The hubster wanted "a lot" of food... so I doubled the amount of rice we normally eat - and after gorging himself, I still had about 2 cups of rice left-over (which is in the freezer in a ziplock now, waiting for us to eat quesadilla's next so it can be microwaved back to marvelousness - yay for freezing rice!) It always amazes me how much COOKED rice you get from RAW rice.  If you'd like a little heat... feel free to add some chili powder. About 1/2 a cup of salsa would be great too (in an attempt to avoid heartburn tonight, I refrained from heat and tomatoes).

I'll have to think up another flavor combo to try soon... a few ingredients thrown into that covered baker for a bit, and coming out with a meal-in-one?!? I LIKE it. It might become the "Crud. I didn't defrost a freezer-meal today" solution come December...
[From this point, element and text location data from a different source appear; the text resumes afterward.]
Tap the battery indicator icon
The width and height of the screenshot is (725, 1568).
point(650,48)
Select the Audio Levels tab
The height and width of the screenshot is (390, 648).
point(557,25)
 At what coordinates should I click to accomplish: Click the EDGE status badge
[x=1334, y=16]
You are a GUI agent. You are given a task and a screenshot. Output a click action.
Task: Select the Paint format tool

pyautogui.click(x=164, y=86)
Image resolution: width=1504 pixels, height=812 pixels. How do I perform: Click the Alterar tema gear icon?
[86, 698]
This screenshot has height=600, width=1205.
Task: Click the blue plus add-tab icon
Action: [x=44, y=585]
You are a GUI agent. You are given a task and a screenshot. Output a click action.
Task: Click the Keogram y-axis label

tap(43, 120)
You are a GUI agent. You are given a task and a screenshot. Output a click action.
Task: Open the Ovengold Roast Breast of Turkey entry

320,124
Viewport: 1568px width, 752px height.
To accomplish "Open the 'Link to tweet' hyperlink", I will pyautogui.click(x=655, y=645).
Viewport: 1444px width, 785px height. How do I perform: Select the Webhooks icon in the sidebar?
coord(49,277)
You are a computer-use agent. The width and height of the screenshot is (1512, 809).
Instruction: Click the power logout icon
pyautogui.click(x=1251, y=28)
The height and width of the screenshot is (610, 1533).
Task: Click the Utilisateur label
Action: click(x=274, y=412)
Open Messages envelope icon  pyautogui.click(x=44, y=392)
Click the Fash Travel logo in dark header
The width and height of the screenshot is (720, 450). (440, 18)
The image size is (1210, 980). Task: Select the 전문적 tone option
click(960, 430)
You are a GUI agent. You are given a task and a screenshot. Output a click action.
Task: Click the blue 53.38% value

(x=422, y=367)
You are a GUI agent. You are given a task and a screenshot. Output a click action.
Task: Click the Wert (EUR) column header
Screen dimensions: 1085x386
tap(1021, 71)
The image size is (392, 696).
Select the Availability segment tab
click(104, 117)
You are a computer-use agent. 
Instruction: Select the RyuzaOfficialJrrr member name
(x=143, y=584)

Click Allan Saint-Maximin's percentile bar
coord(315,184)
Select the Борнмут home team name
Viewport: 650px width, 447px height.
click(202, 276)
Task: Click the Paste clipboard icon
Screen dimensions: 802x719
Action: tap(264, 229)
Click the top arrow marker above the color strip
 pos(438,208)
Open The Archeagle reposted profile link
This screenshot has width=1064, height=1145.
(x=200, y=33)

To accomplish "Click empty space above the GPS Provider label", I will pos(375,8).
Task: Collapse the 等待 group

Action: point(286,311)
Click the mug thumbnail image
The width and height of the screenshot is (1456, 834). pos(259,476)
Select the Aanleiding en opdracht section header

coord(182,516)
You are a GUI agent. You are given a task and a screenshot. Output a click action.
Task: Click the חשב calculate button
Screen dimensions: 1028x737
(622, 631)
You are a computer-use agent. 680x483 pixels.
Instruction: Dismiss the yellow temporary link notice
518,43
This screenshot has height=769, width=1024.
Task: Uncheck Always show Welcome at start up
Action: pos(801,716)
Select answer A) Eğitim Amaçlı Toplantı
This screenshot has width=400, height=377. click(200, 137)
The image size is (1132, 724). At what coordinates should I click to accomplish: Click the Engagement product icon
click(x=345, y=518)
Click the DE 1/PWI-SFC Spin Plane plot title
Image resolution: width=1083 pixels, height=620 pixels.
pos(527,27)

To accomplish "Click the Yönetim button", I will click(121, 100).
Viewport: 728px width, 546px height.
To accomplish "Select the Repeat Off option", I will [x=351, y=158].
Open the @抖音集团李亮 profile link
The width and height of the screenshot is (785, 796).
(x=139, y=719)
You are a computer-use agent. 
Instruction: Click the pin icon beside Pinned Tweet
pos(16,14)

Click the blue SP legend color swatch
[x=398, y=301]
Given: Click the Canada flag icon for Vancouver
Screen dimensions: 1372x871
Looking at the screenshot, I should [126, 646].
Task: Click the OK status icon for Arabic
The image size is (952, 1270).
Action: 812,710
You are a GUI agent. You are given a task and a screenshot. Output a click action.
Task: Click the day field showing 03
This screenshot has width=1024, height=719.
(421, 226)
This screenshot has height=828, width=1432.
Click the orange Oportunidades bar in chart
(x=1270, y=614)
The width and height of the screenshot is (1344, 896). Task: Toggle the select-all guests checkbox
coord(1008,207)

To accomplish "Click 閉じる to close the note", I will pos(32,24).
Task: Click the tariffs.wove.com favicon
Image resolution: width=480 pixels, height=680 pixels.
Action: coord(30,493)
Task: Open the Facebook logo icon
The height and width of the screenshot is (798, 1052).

And speaking of freezer meals (I'm babbling tonight, sorry) - the chicken-pot-pies from yesterday came out well!! (although my crust never browned :-/ It might have been that I baked them in the toaster oven... which is part of why I didn't take a photo. The other part was that I cooked them FOREVER waiting for them to get brown, so I was super hungry by the time we caved and just ate.) Hubby wanted more salt in his since I made it SUPER low sodium... I want sleep lines that disappear in less than two hours, so he can deal for now. Maybe I'll go back to "regular salt" when I don't feel as puffy ;).



Vanessa said...

I made this:

the last time we had my parents over for dinner. Toss everything in a pan and bake - super easy. I really liked it.

If Chris would man up and eat the tomatoes I'd make it more often. :)

Betsy said...

Your boy doesn't like tomatoes either!! Hubby will do sauce, but not the chunks (big baby). That looks yummy!! I'm printing it out for future reference :-P (he can deal with the tomaters!!)